So, the generator must run for at least 5 minutes AFTER the initial Transfer occurs, the Retransfer occurs 10 seconds AFTER the utility power is determined to be at +80% of nominal (which can take a while) and the above 5 minutes has elapsed, and then the generator will continue to run for at least a minute.

If Retransfer does not occur within 10 minutes, I would suspect the Utility Voltage Sensor.


----------



## ToolLover (Jan 13, 2020)

Tabora, I was curious just how the control board in the transfer switch worked with the relays. Along with you input here is what I found.
Taking the schematic you showed me I set everything at zero.
With no power at either input N1 N2 E1 E2, and F1 & F2.
There can be no power in the transfer panel for this exercise to work.
Start:
When F1 & F2 are at zero which causes the 35 vac transformer in the generator is at zero. 
Without 35 vac at pins 15 & 16 the board sends 12 vdc to energize the start solenoid and the gas valve.
The generator starts.
240 vac is applied to pins 16 & 17 on the generator board and the six second time is in place.
This signal tells the generator board that the generator is running and the start relay drops out.
At this time 240 vac is sent to E1 & E2. and to the J1 & J2 terminals of the control board in the transfer switch panel.
One more thing needs to happen before the E relay can pick up.
J7 must be supplied with the other half of the 240 vac to allow E to pick up and this is where the 30 to 50 seconds comes in.
Once J7 is timed out as you said the breakers are supplied with the 240 vac from the generator and everything is on power from the generator.
Shut down...
Upon Utility being coming back on line, a similar event must happen as N1 & N2 plus J3 & J4 are at 240 vac.
Time is involved as you said, J7 must time out first to energize N1.
At some point J5 puts 240 vac on F2 which sends 34 vac to the generator board pins 14 & 15 which disables the generator board beginning the start sequence.
Where I missed the mark is that i did not know that the generator must run 5 minutes after start along with the other times involved.
Looks like this has been lesson 101 for the Briggs for which I sincerely appreciate your help.
I bet the generator is fixed, I just need to allow it to go thru the times.


----------



## Melson (Dec 8, 2019)

I have run into issues where residual magnetism prevented a relay from releasing after being held operated.

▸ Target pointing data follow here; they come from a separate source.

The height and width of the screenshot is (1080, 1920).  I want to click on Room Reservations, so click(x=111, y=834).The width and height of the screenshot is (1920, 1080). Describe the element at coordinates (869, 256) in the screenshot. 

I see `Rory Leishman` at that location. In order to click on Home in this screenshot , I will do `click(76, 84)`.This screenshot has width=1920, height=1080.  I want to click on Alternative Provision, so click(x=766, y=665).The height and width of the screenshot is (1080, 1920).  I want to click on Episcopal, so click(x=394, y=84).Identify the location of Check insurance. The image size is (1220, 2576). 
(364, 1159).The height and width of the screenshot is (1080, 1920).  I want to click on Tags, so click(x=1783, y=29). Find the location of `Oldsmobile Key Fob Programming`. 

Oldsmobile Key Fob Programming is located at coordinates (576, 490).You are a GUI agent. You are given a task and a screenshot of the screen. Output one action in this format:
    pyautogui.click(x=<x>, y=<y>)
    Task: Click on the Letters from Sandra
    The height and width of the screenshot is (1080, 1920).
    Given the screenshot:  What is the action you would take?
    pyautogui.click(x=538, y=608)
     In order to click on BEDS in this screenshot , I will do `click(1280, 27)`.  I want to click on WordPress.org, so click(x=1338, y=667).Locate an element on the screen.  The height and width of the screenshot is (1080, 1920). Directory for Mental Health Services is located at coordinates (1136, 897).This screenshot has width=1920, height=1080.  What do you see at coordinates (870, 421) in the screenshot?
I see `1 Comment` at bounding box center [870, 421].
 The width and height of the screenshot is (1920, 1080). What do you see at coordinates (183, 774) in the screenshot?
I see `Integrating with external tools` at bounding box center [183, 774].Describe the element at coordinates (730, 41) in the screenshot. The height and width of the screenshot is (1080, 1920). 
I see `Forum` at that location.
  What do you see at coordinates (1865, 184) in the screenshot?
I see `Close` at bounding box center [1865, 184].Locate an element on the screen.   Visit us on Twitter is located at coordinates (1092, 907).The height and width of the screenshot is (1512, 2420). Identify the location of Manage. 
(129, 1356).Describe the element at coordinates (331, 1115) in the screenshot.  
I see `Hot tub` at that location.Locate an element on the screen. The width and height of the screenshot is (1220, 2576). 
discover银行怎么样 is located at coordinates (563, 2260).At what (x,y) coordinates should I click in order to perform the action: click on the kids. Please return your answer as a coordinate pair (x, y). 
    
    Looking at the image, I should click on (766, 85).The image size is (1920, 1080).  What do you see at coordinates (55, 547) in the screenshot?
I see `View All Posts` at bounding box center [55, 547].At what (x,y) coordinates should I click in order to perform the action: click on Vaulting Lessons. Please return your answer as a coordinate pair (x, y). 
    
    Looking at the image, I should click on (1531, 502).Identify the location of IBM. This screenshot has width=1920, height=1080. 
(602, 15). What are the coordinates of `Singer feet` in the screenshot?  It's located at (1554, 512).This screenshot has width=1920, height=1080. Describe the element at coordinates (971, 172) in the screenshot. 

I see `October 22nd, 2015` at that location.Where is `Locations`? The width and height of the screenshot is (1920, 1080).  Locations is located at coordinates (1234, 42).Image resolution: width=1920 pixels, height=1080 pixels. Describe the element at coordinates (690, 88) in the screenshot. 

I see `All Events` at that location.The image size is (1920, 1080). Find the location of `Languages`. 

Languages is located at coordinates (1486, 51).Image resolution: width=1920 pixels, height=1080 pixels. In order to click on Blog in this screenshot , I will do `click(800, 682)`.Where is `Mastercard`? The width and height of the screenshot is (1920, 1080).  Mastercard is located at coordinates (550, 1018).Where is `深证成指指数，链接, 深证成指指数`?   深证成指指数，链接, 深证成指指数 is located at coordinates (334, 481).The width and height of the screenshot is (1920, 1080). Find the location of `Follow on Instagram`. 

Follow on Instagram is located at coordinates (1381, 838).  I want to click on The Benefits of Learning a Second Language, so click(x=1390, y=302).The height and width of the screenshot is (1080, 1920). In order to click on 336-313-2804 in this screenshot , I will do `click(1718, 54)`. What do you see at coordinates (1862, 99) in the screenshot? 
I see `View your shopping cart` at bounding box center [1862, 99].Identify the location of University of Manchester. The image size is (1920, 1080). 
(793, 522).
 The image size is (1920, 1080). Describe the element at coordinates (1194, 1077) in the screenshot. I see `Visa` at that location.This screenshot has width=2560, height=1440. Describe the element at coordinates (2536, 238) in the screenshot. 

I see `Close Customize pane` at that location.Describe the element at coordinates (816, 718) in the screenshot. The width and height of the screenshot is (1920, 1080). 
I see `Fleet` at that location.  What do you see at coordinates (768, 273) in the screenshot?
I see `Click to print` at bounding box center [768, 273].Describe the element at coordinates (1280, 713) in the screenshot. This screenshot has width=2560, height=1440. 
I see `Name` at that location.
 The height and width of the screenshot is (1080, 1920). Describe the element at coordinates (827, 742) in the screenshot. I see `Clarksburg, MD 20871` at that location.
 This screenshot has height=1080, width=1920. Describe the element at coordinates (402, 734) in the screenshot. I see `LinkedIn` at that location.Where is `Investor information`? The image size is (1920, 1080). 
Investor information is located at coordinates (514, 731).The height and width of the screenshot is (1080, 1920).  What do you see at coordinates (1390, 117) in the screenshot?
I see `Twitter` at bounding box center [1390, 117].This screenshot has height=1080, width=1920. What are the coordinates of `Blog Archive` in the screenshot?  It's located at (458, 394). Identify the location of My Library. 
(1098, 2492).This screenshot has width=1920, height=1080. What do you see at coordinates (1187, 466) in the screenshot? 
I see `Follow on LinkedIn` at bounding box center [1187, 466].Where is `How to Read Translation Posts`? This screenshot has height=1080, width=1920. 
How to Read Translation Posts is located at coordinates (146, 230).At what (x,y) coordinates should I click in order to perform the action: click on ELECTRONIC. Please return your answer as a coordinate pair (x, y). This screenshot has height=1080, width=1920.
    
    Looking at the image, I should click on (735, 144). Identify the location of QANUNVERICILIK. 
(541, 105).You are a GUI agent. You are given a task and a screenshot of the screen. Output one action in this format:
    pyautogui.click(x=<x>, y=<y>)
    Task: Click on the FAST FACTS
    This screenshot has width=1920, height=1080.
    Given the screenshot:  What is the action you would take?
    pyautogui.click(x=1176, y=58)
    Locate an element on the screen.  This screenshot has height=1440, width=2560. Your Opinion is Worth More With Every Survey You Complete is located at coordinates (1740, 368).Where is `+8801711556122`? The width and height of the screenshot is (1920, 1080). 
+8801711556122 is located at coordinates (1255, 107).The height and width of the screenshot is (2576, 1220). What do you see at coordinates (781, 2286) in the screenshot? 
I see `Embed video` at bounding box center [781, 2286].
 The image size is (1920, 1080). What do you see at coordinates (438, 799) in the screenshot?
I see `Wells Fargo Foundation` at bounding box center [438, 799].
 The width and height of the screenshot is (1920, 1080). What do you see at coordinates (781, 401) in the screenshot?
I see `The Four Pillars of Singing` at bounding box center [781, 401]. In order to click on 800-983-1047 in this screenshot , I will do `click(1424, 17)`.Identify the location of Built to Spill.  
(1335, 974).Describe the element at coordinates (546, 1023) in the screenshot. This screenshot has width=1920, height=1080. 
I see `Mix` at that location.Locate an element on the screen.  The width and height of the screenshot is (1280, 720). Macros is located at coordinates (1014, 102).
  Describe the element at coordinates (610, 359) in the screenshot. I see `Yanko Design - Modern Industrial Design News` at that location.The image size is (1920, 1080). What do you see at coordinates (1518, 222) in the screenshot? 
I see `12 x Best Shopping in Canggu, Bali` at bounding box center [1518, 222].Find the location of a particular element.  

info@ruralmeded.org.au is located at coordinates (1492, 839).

But it sounds like you found your problem to be a cool-down timer function.


----------



## ToolLover (Jan 13, 2020)

Well a return visit to let the generator run it's time and here is the results:
15 seconds until start after the utility was removed and the generator started and applied power.
I let it run for a few minutes and then reset the utility breaker.
4 minutes later the relays switched restoring utility power to the breakers.
A wait of 2 minutes and the generator shut down.
I had a big smile knowing it is fixed.


----------



## Melson (Dec 8, 2019)

Those timing functions are called (in the order you present): Start Delay; Hold Over; Cool Down.


----------